This article has been contributed by Darrell Gold LLB with Robins Appleby & Taub LLP
Imagine the following scenario: You own a retail plaza in Toronto. The Plaza contains a few anchor tenants as well as some “smaller” tenants. You just issued your annual reconciliation statement for additional rent for 2011. Thirty days later, you receive a written request from one of your anchor tenants for all backup invoices supporting the additional rent calculated in accordance with that tenant’s lease and charged for the prior year. The lease with that tenant contains no requirement for your statements to be audited nor does it provide the tenant with an express right to demand the backup invoices for your calculations of the additional rent components. You fail to provide the information requested and the Tenant decides to pay a lesser amount each month based on its calculations of its share of the Plaza’s operating costs. You note the tenant in default for doing this and then terminate the lease when the tenant refuses to pay the amount claimed by you. So, what is a landlord required to do in these circumstances?
According to current Ontario case law (Nguyen v. 792267 Ontario Ltd. 2006 CarswellOnt 7595 Ontario Superior Court of Justice, 2006): “Principle, and indeed precedent (though sparse), clearly demonstrate that a landlord, having ownership and control of the premises and knowledge of the expenses associated therewith, has the obligation to provide the tenant with a proper statement and if required, back-up material to support a claim for “additional rent”. A termination in those circumstances above could result in relief from forfeiture and a damage award.
Now, consider a similar scenario but where the tenant is negotiating to obtain an audit right for the rent. The issues for the landlord in facing such a request include additional costs, both monetary and in extra time spent by its staff to respond to queries, reputational issues (if material discrepancies arise), and confidentiality issues from other tenants requesting a similar right as the ”flood gates” can open. So what should the parties consider in trying to address the request?
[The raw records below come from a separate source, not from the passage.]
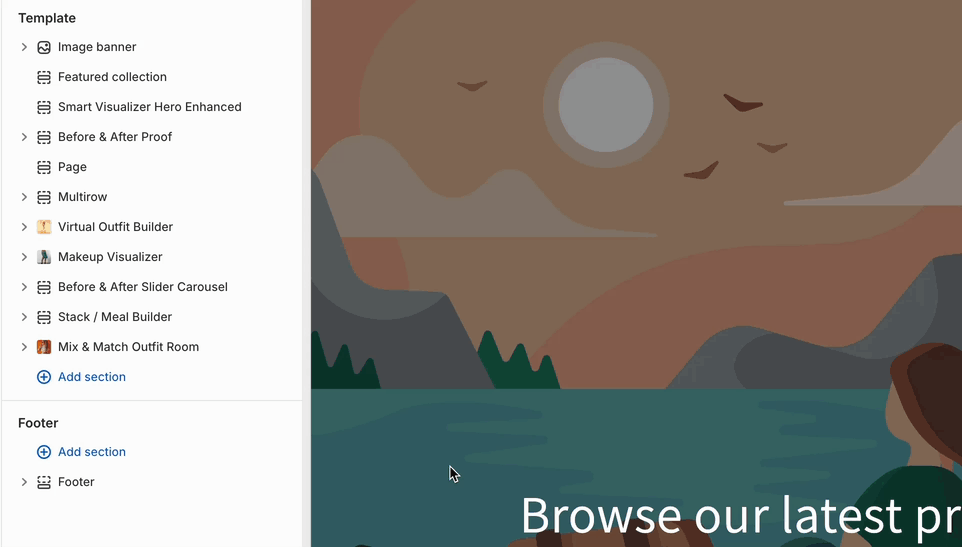Screen dimensions: 962x547
Task: Expand the Before & After Slider Carousel
Action: (x=24, y=287)
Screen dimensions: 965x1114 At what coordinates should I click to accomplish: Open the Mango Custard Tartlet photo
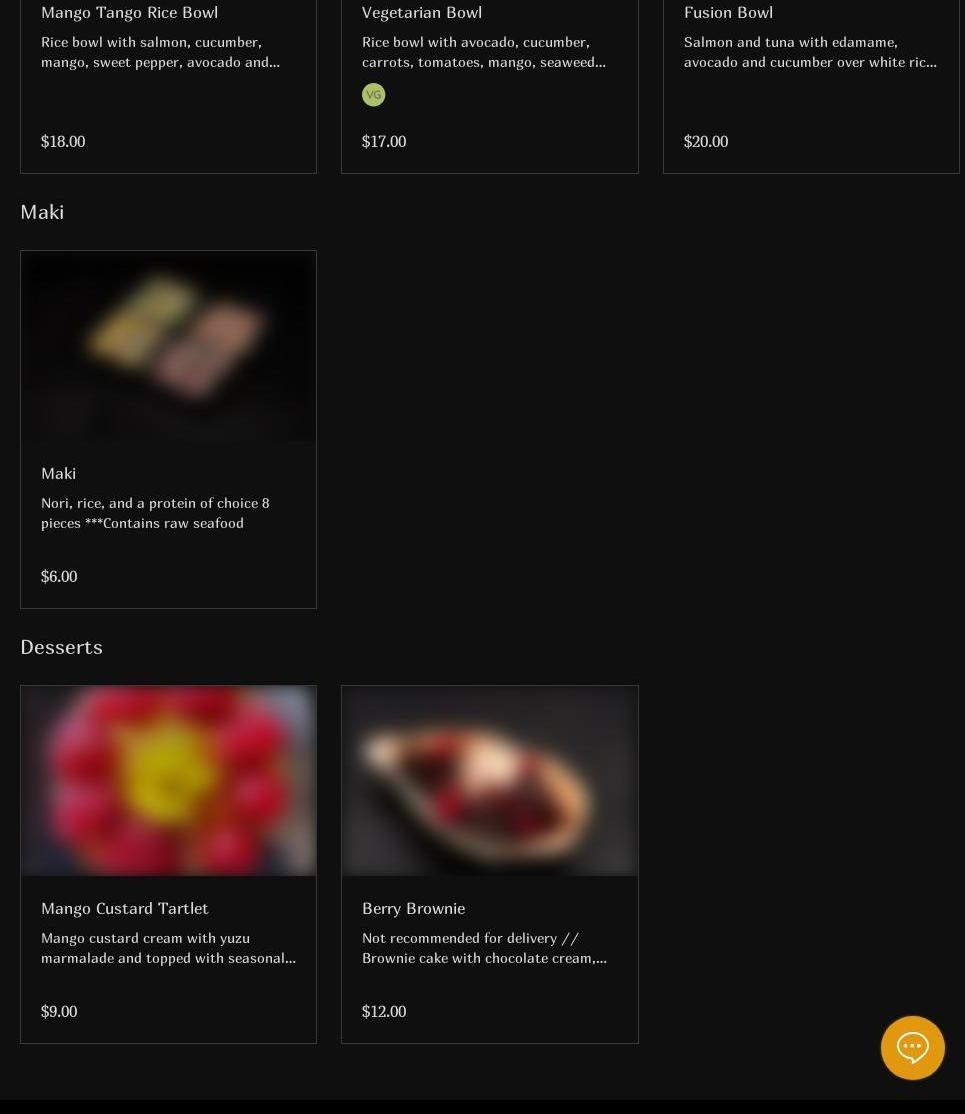pyautogui.click(x=168, y=781)
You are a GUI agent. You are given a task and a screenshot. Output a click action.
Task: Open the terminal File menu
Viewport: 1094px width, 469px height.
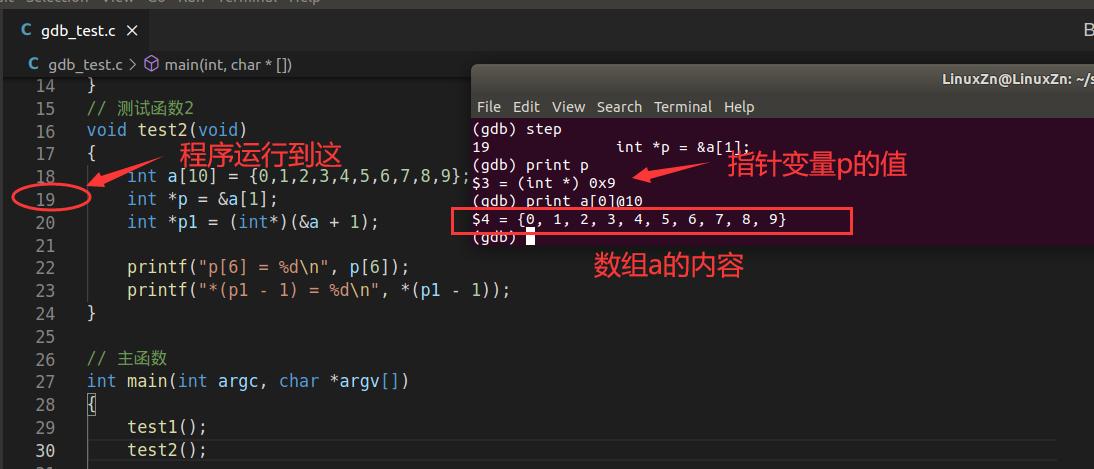489,107
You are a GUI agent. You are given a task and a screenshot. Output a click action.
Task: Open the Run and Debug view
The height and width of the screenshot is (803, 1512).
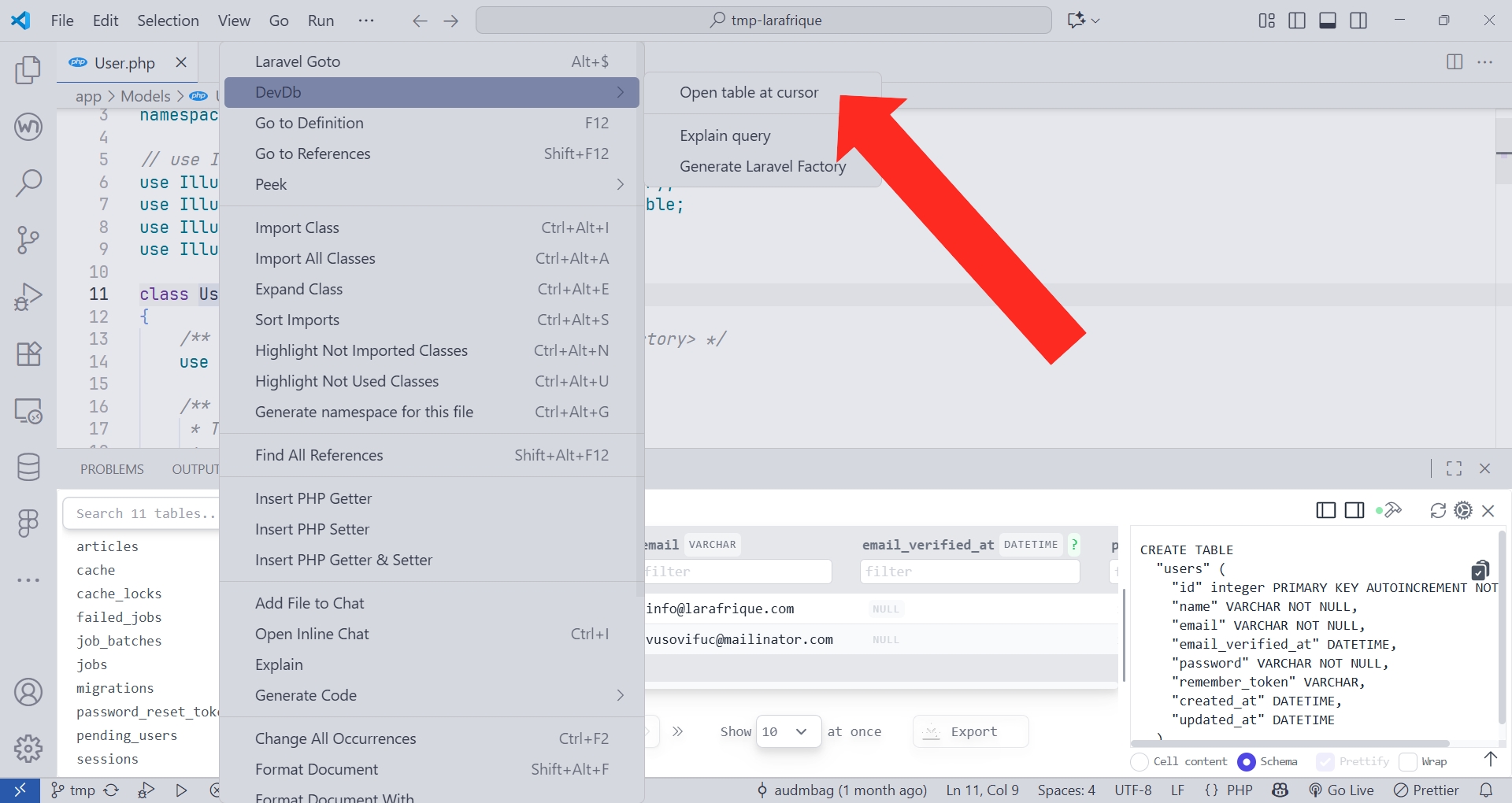click(x=28, y=297)
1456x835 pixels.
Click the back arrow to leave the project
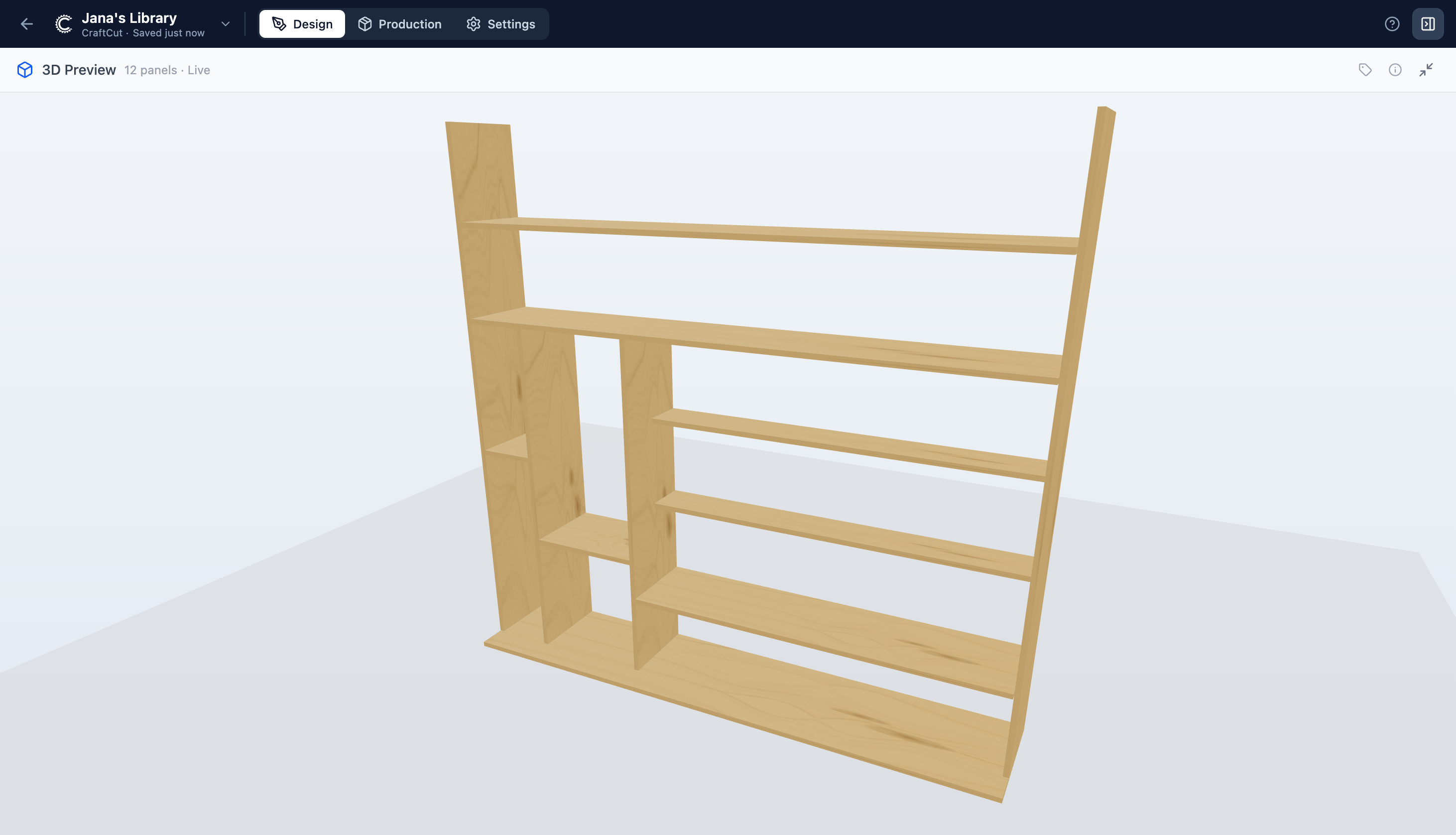click(x=26, y=23)
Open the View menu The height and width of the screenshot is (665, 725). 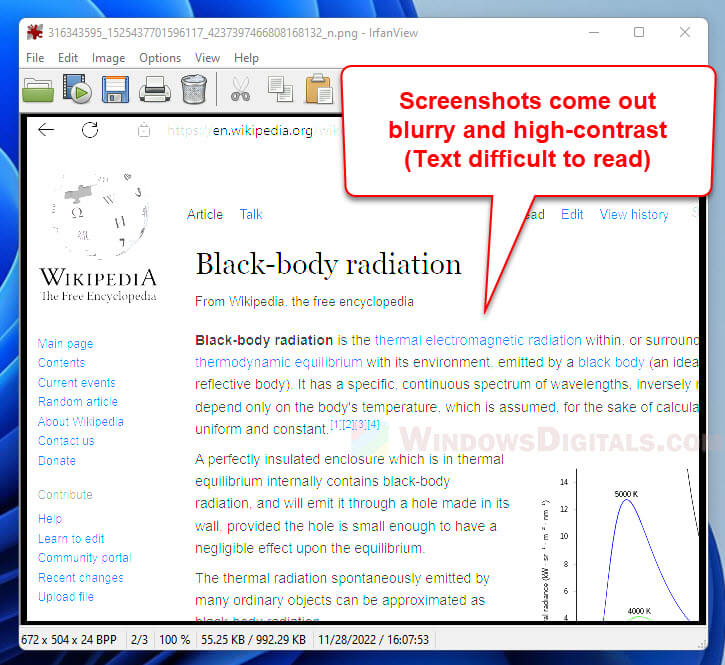coord(207,58)
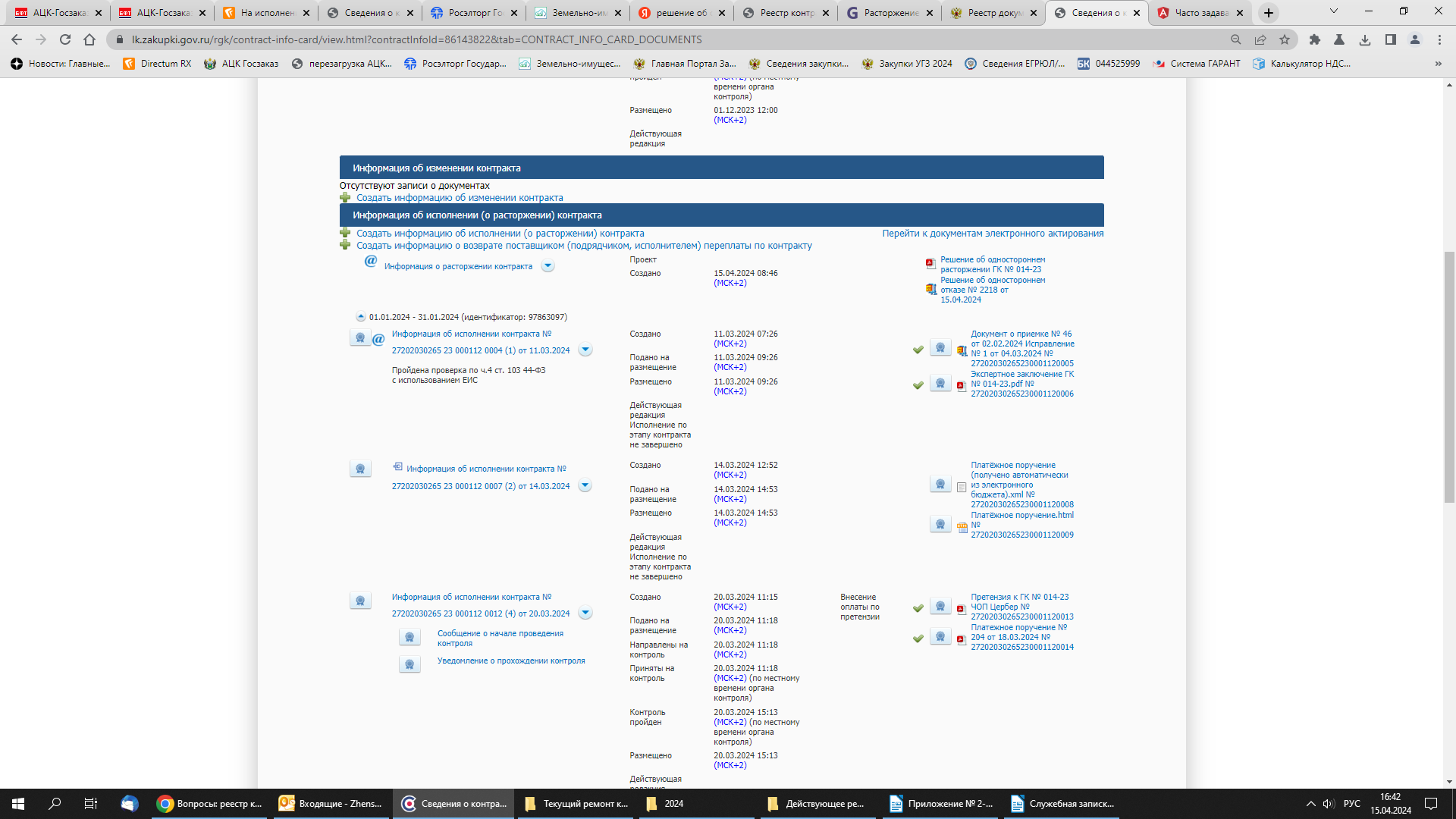Click Создать информацию об исполнении (о расторжении) контракта
Screen dimensions: 1456x819
(500, 234)
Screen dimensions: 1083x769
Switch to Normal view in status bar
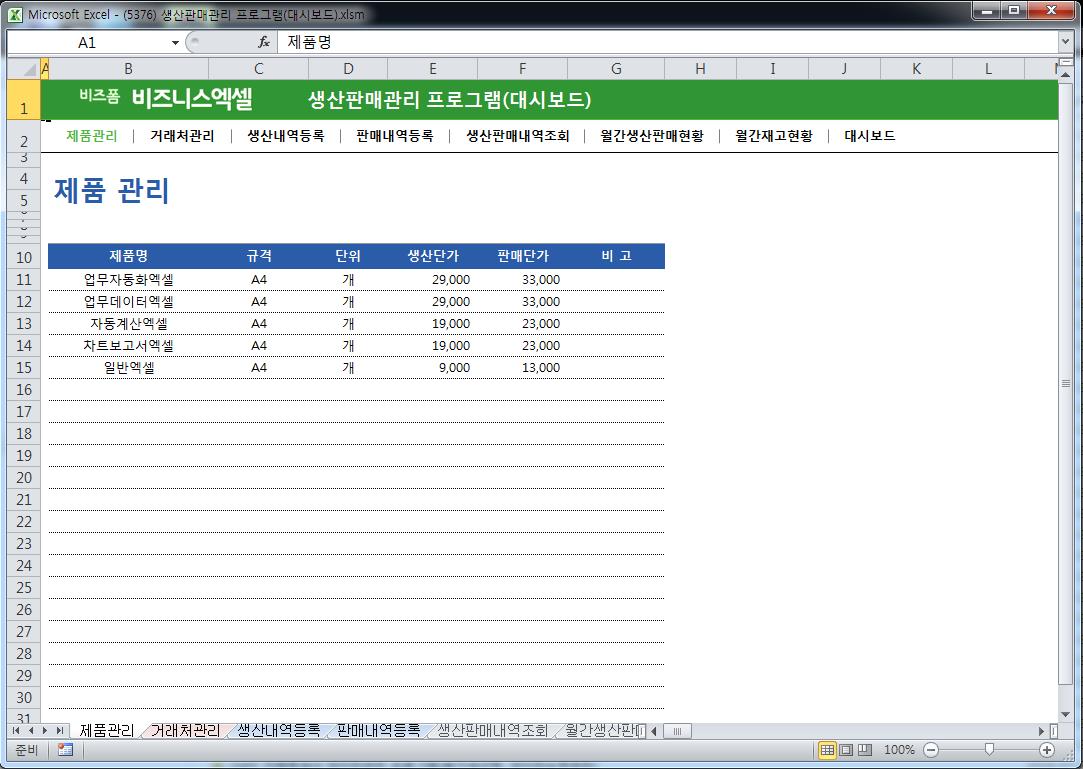(828, 750)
1. The Demand – Should be based on specific grounds or details based on an initial review of the back-up materials in support of the Landlord’s calculations or at least a detailed landlord’s statement. It should not just be a general demand for an audit each year.
2. Contingency – This basis should be avoided as it is a “fishing expedition” where the tenant is put to no cost and the auditor has no financial interest in the outcome. Typically, landlords will require the tenant to retain a nationally recognized accounting firm to perform the audit.
3. Confidentiality – The request, the process and the results should be kept strictly confidential. Failure to do so can be costly to the landlord in terms of other tenants coming forward who may be entitled to adjustments. Of course, should a valid error be found that affects other tenants, then their statements should be amended as well.
4. Not When In Default – The right should be suspended when the tenant is in default, even during a previously commenced audit.
5. Cut-Off Date – Landlords need certainty that they will not be challenged on additional rent charges after a fixed period of time so there should be a cut-off date for prior years after receipt of the annual reconciliation statement. I have seen periods from thirty (30) days to two (2) years. As I mentioned in an earlier article, if the lease is silent then the limitation period for a tenant rent claim would be two (2) years.
6. Retroactivity – If the audit reveals an error, it should only affect that year’s charges and not prior years (or perhaps at most, one preceding year) given that the tenant declined to exercise audit rights for those prior years.
7. Payments Pending the Audit – They should continue as required by the landlord until such time as any audit discrepancies have been finally resolved.
8. Reconciliation Payments – If an overpayment is confirmed than the lease can provide that the landlord can pay that amount to the tenant or for it to be credited to rent or additional rent as it next falls due. Overpayments/underpayments can be addressed with an interest component if necessary retroactive to the date paid by the tenant or the date they ought to have been paid by the tenant if not paid.
9. Dispute Resolution – Set parameters for an expert to determine audit disputes if they arise. The landlord’s accounting methodology may or may not be consistent with the accounting principles in the lease (such as GAAP – Generally Accepted Accounting Principles).
10. Who Pays for the Audit – Leases often state that if the audit confirms the landlord’s statement within 3%-5% of the statement amount, then the tenant pays the audit fees, whereas tenants want to limit the threshold to the categories in which errors were found and not the entire statement as that is an easier threshold for them to meet.
The Lessons: Even where a lease is silent, a landlord has an obligation to provide a tenant with sufficiently detailed statements with back-up information following request in order for that tenant to understand how the landlord calculated its share of additional rent and confirm it was done in accordance with the language of the lease (including not being charged for items that were expressly excluded from operating costs or which needed to be deducted from the total prior to calculating any administration or management fee). Where an express audit right is sought, the parties need to consider the factors noted above when providing for the audit clause. When acting for a lender or purchaser, tenant audit rights should be identified in the lease as the exercise of the right could lead to rebates/credits. Well-drafted tenant estoppels can help minimize the risks.
Disclaimer: This article is for general information purposes only and not intended as or to be relied upon for legal advice. Consult with a lawyer for your unique situation.